Which of the lines below mention the word "will"? Pull each one out.

━━━ Records for the exercise ━━━

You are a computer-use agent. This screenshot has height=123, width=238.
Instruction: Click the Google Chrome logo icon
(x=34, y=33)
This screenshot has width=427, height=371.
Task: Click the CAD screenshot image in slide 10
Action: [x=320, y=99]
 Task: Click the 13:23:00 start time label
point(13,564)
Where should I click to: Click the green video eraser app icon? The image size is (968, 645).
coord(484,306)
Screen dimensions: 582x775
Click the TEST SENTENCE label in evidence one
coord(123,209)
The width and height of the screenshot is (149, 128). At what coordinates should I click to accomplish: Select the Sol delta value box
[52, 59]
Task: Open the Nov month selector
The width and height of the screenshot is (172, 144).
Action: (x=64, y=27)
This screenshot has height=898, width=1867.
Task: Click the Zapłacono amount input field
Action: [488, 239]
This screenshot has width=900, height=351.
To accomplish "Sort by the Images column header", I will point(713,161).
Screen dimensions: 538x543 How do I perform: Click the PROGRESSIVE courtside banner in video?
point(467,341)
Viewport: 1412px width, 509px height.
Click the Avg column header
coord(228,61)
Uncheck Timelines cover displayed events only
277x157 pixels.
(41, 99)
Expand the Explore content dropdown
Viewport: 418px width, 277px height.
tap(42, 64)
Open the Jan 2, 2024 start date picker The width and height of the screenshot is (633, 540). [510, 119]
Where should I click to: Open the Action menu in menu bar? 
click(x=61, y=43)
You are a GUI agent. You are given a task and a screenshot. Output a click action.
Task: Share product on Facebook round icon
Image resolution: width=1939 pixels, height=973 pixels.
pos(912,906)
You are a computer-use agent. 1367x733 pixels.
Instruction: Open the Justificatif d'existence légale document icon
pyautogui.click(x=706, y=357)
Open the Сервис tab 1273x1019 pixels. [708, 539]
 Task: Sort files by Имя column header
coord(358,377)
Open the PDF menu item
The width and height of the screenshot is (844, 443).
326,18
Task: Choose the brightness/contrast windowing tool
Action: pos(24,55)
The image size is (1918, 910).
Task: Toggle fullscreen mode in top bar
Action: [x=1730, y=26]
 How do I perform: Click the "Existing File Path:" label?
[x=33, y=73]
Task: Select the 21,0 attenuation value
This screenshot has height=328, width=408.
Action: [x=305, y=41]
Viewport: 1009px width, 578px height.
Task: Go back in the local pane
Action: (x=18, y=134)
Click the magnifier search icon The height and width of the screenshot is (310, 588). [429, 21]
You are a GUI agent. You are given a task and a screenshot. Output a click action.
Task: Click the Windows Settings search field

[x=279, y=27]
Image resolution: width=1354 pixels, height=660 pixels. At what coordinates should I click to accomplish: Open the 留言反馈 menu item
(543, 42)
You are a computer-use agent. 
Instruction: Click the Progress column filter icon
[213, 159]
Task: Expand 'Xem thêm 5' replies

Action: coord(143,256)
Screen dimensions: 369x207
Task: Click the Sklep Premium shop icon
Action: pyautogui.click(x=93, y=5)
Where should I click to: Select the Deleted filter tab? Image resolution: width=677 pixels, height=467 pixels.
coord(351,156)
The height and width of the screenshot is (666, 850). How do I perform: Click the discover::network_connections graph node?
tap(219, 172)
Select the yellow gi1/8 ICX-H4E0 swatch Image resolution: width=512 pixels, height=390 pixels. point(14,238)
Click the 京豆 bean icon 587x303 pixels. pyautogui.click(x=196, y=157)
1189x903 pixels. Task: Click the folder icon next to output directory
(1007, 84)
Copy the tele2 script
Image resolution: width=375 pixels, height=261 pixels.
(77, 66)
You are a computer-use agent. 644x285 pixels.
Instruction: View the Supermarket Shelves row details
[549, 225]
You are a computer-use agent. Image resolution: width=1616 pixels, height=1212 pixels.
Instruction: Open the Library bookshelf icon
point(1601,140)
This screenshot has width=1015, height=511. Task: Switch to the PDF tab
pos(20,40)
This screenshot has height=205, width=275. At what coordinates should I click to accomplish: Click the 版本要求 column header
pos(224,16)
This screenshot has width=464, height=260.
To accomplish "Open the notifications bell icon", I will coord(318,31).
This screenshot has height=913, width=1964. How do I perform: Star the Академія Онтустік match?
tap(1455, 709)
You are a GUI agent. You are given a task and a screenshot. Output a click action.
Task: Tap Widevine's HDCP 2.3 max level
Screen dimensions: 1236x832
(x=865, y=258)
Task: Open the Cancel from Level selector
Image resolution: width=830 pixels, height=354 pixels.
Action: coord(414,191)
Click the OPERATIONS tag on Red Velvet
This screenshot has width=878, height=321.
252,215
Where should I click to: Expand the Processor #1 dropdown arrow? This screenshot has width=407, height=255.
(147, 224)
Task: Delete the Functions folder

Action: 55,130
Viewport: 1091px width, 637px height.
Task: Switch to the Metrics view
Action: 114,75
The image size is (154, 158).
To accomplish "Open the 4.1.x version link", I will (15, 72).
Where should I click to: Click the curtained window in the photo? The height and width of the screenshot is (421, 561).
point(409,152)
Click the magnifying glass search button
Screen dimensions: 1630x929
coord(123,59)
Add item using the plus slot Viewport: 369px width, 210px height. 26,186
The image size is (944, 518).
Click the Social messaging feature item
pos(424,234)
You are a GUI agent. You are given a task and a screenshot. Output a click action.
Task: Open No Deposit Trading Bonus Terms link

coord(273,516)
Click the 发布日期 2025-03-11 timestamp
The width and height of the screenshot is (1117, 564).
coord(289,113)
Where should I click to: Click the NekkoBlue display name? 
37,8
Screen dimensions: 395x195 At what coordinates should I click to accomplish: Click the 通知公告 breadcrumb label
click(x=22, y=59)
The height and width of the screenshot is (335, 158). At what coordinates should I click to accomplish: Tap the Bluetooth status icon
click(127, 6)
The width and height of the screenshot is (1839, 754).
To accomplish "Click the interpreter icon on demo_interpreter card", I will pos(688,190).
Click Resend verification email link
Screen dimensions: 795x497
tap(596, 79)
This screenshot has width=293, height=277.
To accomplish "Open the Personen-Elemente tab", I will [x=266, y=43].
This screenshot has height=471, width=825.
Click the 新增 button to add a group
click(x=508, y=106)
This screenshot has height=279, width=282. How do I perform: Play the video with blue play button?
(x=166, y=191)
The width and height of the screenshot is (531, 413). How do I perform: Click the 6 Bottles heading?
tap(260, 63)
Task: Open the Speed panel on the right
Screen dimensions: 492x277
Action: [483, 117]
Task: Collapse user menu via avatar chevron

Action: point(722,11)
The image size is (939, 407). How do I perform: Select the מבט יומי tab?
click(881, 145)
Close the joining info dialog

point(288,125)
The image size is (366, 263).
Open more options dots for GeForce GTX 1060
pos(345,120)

━━━

Result of this exercise:
To accomplish "Sort by the Images column header", I will point(713,161).
To accomplish "Open the notifications bell icon", I will coord(318,31).
To accomplish "Open the 4.1.x version link", I will (15, 72).
To accomplish "Click the interpreter icon on demo_interpreter card", I will pos(688,190).
To accomplish "Open the Personen-Elemente tab", I will [x=266, y=43].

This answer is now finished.